- [Required work]: Can you swap "checkbox" for "toggle switch" in the data, starting at the line that has "Uncheck Show File Details checkbox" and stopping after the line with "tap(58, 28)", and write out only those lines again with nothing else changed and the pictures left out?

- [Task material]:
-=-=-

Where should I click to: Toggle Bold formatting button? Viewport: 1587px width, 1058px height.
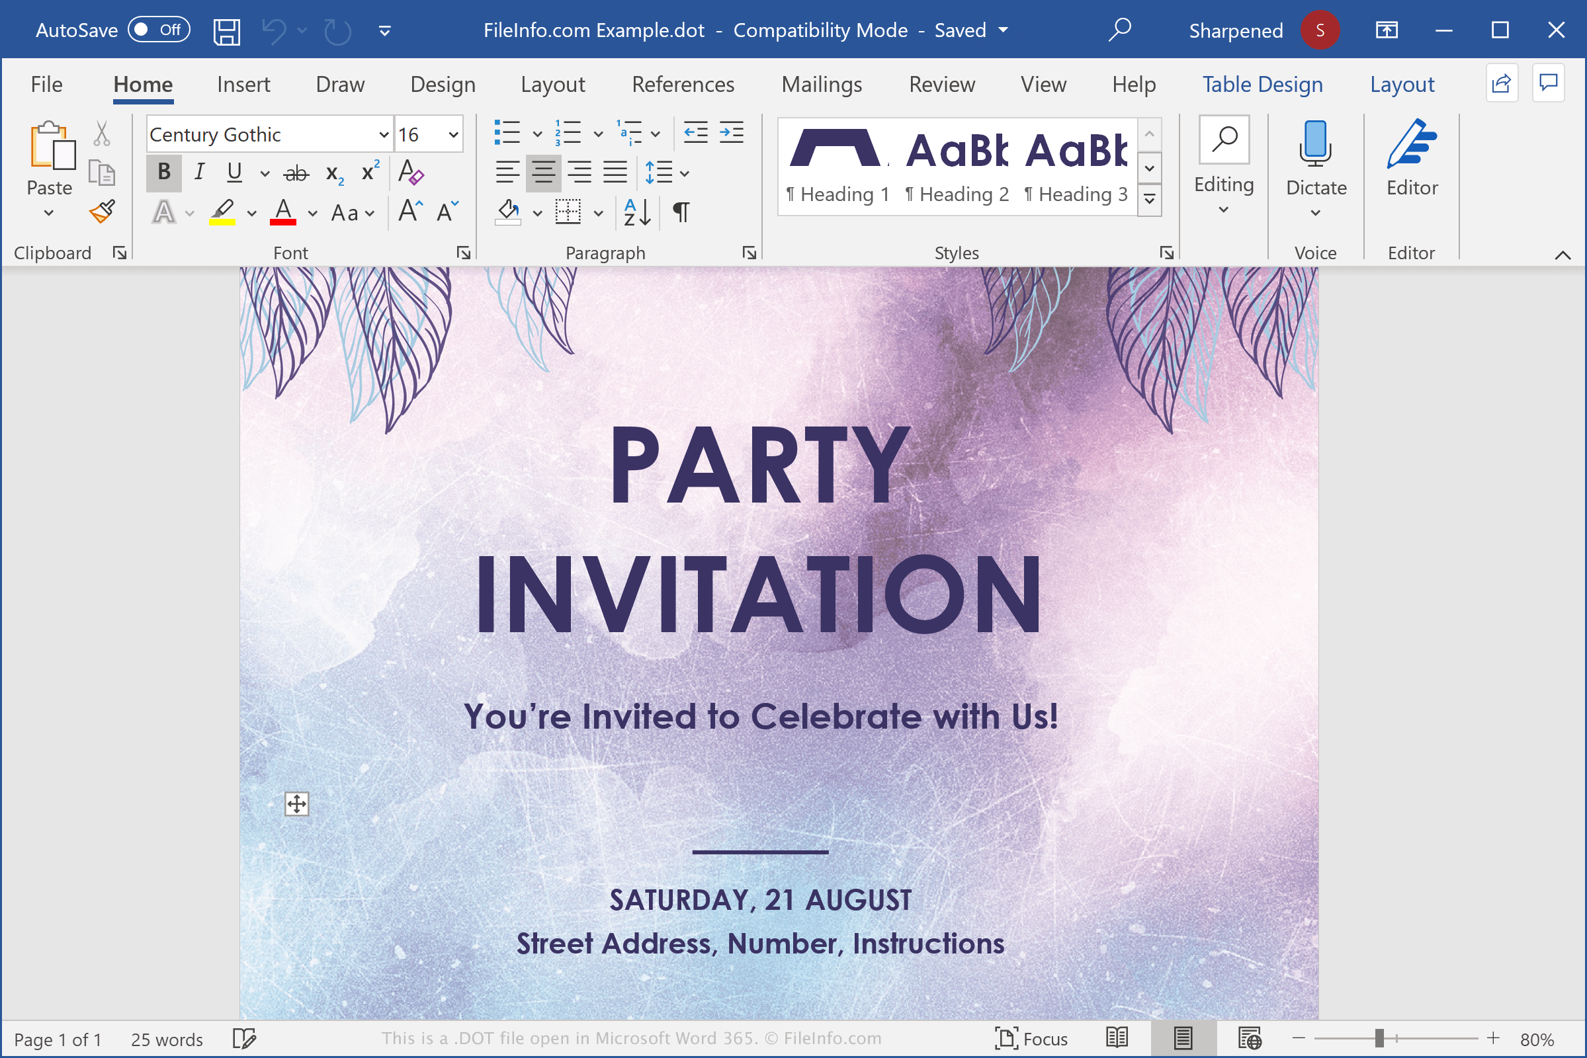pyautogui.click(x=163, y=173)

-=-=-

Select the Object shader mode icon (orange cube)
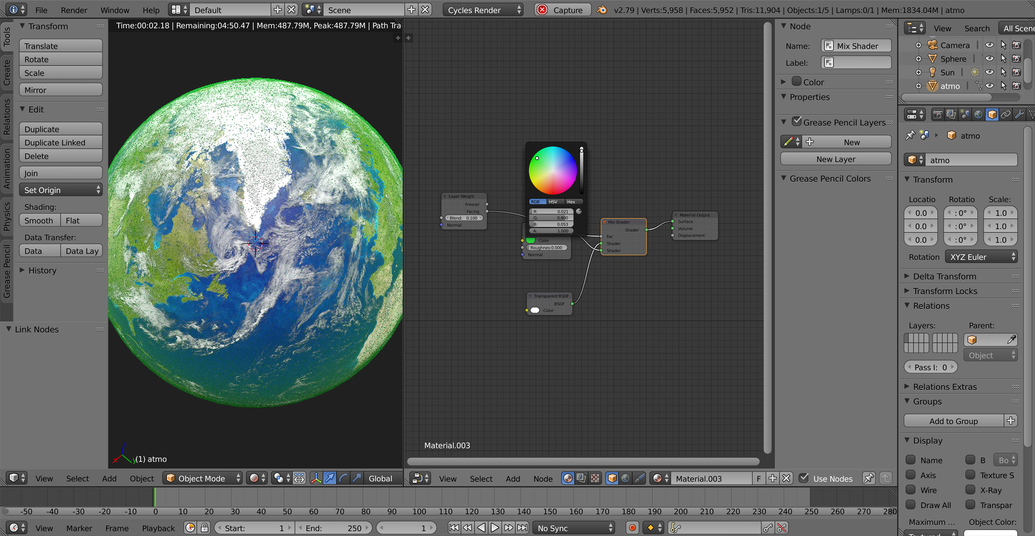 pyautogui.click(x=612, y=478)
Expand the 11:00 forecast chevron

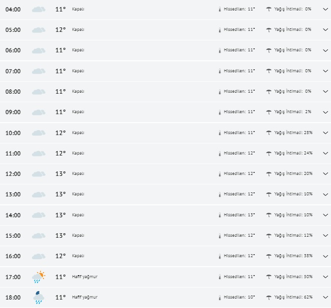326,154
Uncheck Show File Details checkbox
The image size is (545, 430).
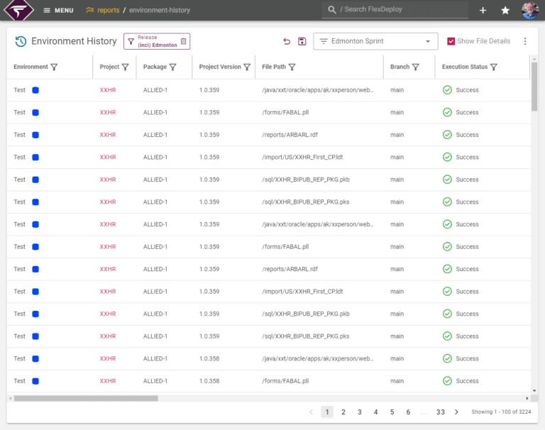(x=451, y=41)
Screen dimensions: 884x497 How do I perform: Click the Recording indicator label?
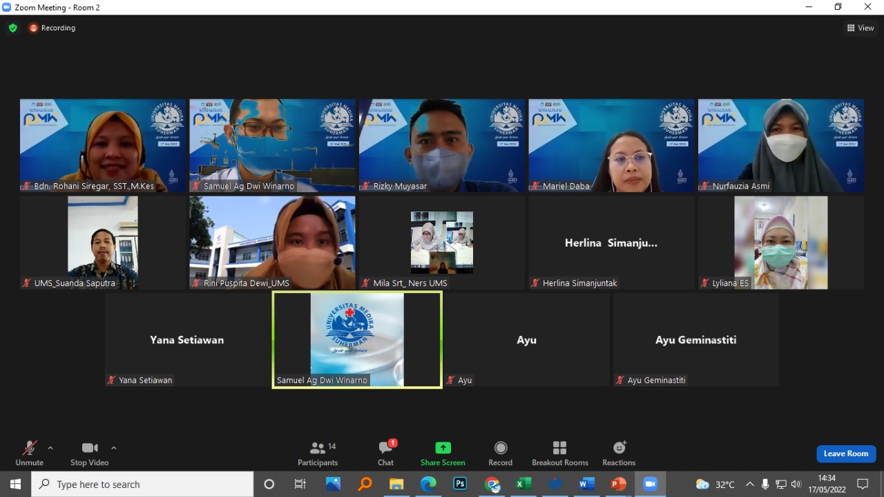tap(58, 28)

-=-=-

- [Solved exercise]:
Uncheck Show File Details toggle switch
The image size is (545, 430).
(x=451, y=41)
Screen dimensions: 884x497 How do I perform: Click the Recording indicator label?
tap(58, 28)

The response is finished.